** Tasks to complete **
1 > Answer these questions from the passage on the madrona and the forest trees:
(a) By what popular name is the Menzies arbutus known in California?
(b) How many inches in diameter do few of the trees here exceed?
(c) On which islands do the oaks seem most abundant and grow largest?
2 > Can you reproduce the passage on the madrona and the forest trees word for word, starting at "The oaks, so" and ending at "of the woods."?
3 > How would the passage on the madrona and the forest trees go on? Extend it beyond its last sentence.

━━━━━ Source

The most striking of these to the traveler is the Menzies arbutus, or
madrona, as it is popularly called in California. Its curious red and
yellow bark, large thick glossy leaves, and panicles of waxy-looking
greenish-white urn-shaped flowers render it very conspicuous. On the
boles of the younger trees and on all the branches, the bark is so
smooth and seamless that it does not appear as bark at all, but rather
the naked wood. The whole tree, with the exception of the larger part
of the trunk, looks as though it had been thoroughly peeled. It is
found sparsely scattered along the shores of the Sound and back in the
forests also on open margins, where the soil is not too wet, and
extends up the coast on Vancouver Island beyond Nanaimo. But in no
part of the State does it reach anything like the size and beauty of
proportions that it attains in California, few trees here being more
than ten or twelve inches in diameter and thirty feet high. It is,
however, a very remarkable-looking object, standing there like some
lost or runaway native of the tropics, naked and painted, beside that
dark mossy ocean of northland conifers. Not even a palm tree would
seem more out of place here.
The oaks, so far as my observation has reached, seem to be most
abundant and to grow largest on the islands of the San Juan and
Whidbey Archipelago. One of the three species of maples that I have
seen is only a bush that makes tangles on the banks of the rivers. Of
the other two one is a small tree, crooked and moss-grown, holding out
its leaves to catch the light that filters down through the close-set
spires of the great spruces. It grows almost everywhere throughout
the entire extent of the forest until the higher slopes of the
mountains are reached, and produces a very picturesque and delightful
effect; relieving the bareness of the great shafts of the evergreens,
without being close enough in its growth to hide them wholly, or to
cover the bright mossy carpet that is spread beneath all the dense
parts of the woods.

━━━━━━━━━━
━━━━━ Rows

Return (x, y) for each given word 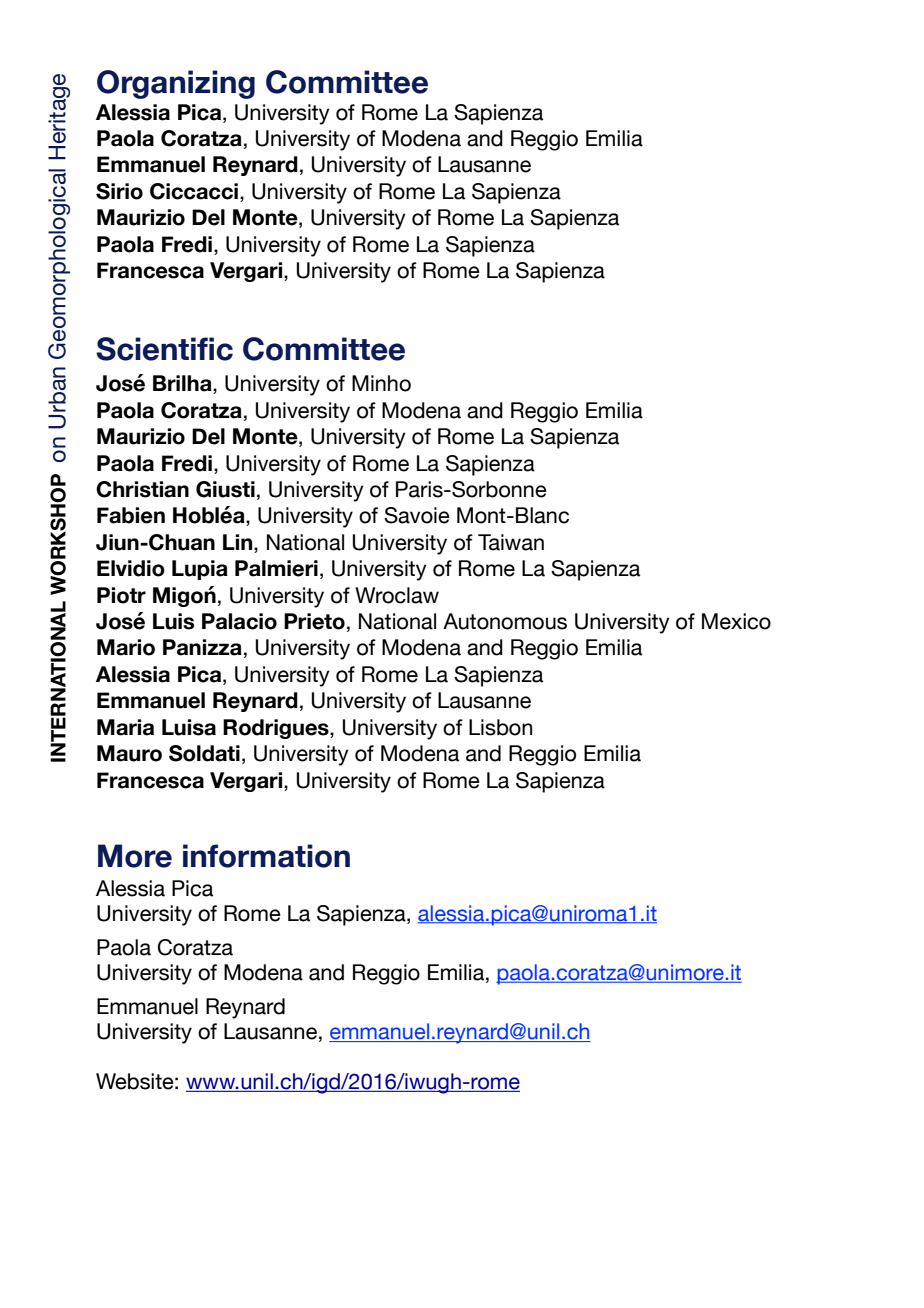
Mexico (736, 621)
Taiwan (511, 542)
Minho (381, 383)
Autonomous (505, 621)
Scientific (164, 349)
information (266, 856)
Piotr (121, 595)
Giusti (225, 489)
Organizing (176, 84)
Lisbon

━━━━━━━━━━

** Answers to each task **
1 >
(a) Madrona.
(b) Ten or twelve inches.
(c) The islands of the San Juan and Whidbey Archipelago.

2 >
The oaks, so far as my observation has reached, seem to be most
abundant and to grow largest on the islands of the San Juan and
Whidbey Archipelago. One of the three species of maples that I have
seen is only a bush that makes tangles on the banks of the rivers. Of
the other two one is a small tree, crooked and moss-grown, holding out
its leaves to catch the light that filters down through the close-set
spires of the great spruces. It grows almost everywhere throughout
the entire extent of the forest until the higher slopes of the
mountains are reached, and produces a very picturesque and delightful
effect; relieving the bareness of the great shafts of the evergreens,
without being close enough in its growth to hide them wholly, or to
cover the bright mossy carpet that is spread beneath all the dense
parts of the woods.

3 >
The other species is also very picturesque and at the same time very
large, the largest tree of its kind that I have ever seen anywhere.
Not even in the great maple woods of Canada have I seen trees either
as large or with so much striking, picturesque character. It is
widely distributed throughout western Washington, but is never found
scattered among the conifers in the dense woods. It keeps together
mostly in magnificent groves by itself on the damp levels along the
banks of streams or lakes where the ground is subject to overflow. In
such situations it attains a height of seventy-five to a hundred feet
and a diameter of four to eight feet. The trunk sends out large limbs
toward its neighbors, laden with long drooping mosses beneath and rows
of ferns on their upper surfaces, thus making a grand series of richly
ornamented interlacing arches, with the leaves laid thick overhead,
rendering the underwood spaces delightfully cool and open. Never have
I seen a finer forest ceiling or a more picturesque one, while the
floor, covered with tall ferns and rubus and thrown into hillocks by
the bulging roots, matches it well. The largest of these maple groves
that I have yet found is on the right bank of the Snoqualmie River,
about a mile above the falls. The whole country hereabouts is
picturesque, and interesting in many ways, and well worthy a visit by
tourists passing through the Sound region, since it is now accessible
by rail from Seattle.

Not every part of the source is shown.